Otra es la historia en los centros médicos privados de Manhattan, con miles de millones de dólares en donaciones para atender en gran medida a personas adineradas que pagan un seguro. Dicen los articulistas que los pacientes allí “tuvieron acceso a máquinas de derivación corazón-pulmón y medicamentos especializados como remdesivir, incluso a aquellos en los hospitales comunitarios de la ciudad se les negaron tratamientos más básicos como diálisis continua”. Lo cierto es que en el país autodenominado como el “Faro de la Democracia” (EEUU), durante los primeros cuatro meses en la ciudad de Nueva York el Covid-19 se expandió mucho más en los barrios de bajos ingresos , de inmigrantes y de trabajadores bajos o menos calificados que no podían quedarse en casa, produciendo una alta letalidad en personas negras y latinas, especialmente, a aquellos con condiciones de enfermedad pre-existentes o subyacentes.

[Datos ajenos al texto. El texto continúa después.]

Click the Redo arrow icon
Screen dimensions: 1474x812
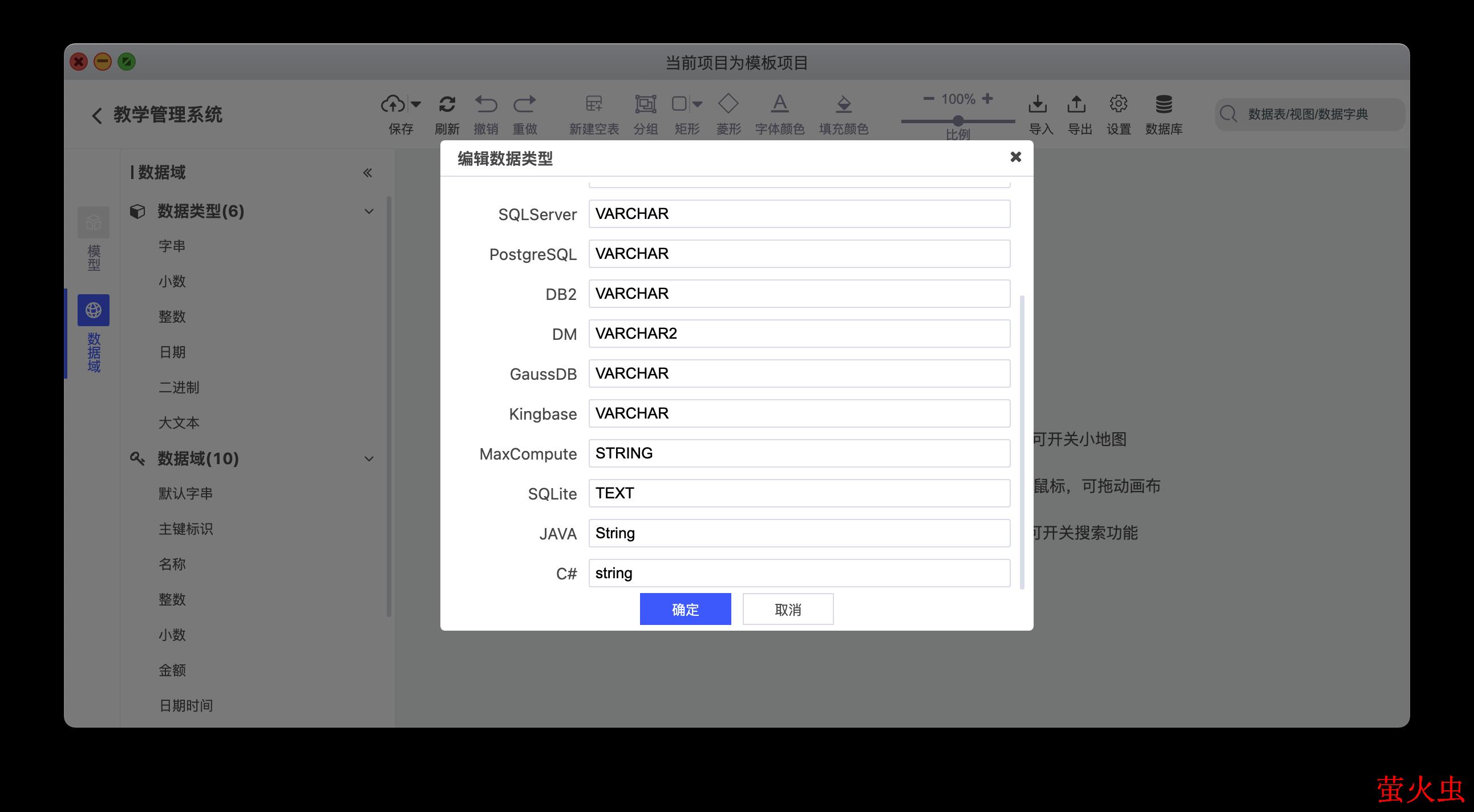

Ahora que la pandemia aumenta en su incidencia es notoria la evidencia de que las desigualdades sociales afectan en cuanto al contagio, la evolución y el desenlace del Covid-19, en especial, a aquellas personas de más bajos ingresos y de hacinamiento familiar. También en lo que tiene que ver con la disparidad en la atención intrahospitalaria. Estos factores (los sociales) determinan quienes son los más afectados y quiénes son los que se recuperan del Coronavirus (y quiénes no). Es bien sabido que en los hospitales o en los centros de salud tratan diferencialmente poblaciones de pacientes, sin embargo, los expertos se han guardado la capacidad crítica en razón del alto riesgo al que están sometidos los trabajadores de la salud, quienes luchan a cualquier precio aun en condiciones precarias contra el brote pandémico.
Sobre esto último diremos que los datos de mortalidad indican que la probabilidad de supervivencia puede depender en buena parte del lugar donde se trata a un paciente con contagio. En el caso norteamericano, “los datos sugieren que los pacientes en algunos hospitales comunitarios tenían tres veces más probabilidades de morir que los pacientes en los centros médicos (privados) en las partes más ricas de la ciudad” ¿Cuantos de los pacientes que han fallecidos pudiesen haber sido salvados si los hospitales tuviesen tanto el recurso humano como de dotación indispensable disponibles?
En Colombia no aparece en las publicaciones oficiales este tipo de estadística. No sabemos a ciencia cierta cuál es la distribución social de la enfermedad y de sus efectos. A duras penas se habla de la variable demográfica (por grupos de edades) y de la condición de género. Pareciese que nuestros epidemiólogos y salubristas, tal cual como está ocurriendo con nuestros cientistas sociales, profesaran aquella visión determinista (de tipo biológico) consagrada por la epidemiología clásica norteamericana, que prefiere solo hablar de la evolución natural de la enfermedad basándose en la superada triada ecológica. Es la visión que se basa en un enfoque ecológico en donde el “huésped” aparece como individuo “enfermo” y, de esta manera, evadir la caracterización global de la enfermedad como un fenómeno mucho más concreto. De ahí que preferimos hablar del número de enfermos, de recuperados, de muertes, de unidades de cuidados intensivos, de respiradores, etc. La práctica de la epidemiología supone el mismo referente empírico que el de las ciencias sociales, o sea, las poblaciones humanas concretas. Si nos basamos en una epidemiología social entenderíamos, entonces, que la desigual distribución y desenlace de la enfermedad no nos llegó con el virus. Incluso, la división entre los que tienen y los que no tienen ha sido parte de la estructuración empresarial de la oferta hospitalaria en Colombia. La pandemia expuso y amplificó las desigualdades. Develó, además, la forma en la que la Ley 100, en nuestro caso colombiano, ha conllevado a una precariedad de los espacios de la oferta de los servicios de la salud.
Si tuviésemos algo que reconocerle a la pandemia sería el que golpeó (además de enfermedad) “a la pobreza, la segregación y el racismo”, dijo la Dra. Carol Horowitz, directora del Instituto para la Investigación de Equidad en Salud en Mount Sinai. Sin embargo, pareciera que en Colombia aún no existiesen ojos para poder observar esta lapidaria realidad. Todo ha sido explicado bajo el enfoque de una epidemiología reduccionista y todo ha sido justificado bajo la bandera de la llamada indisciplina social.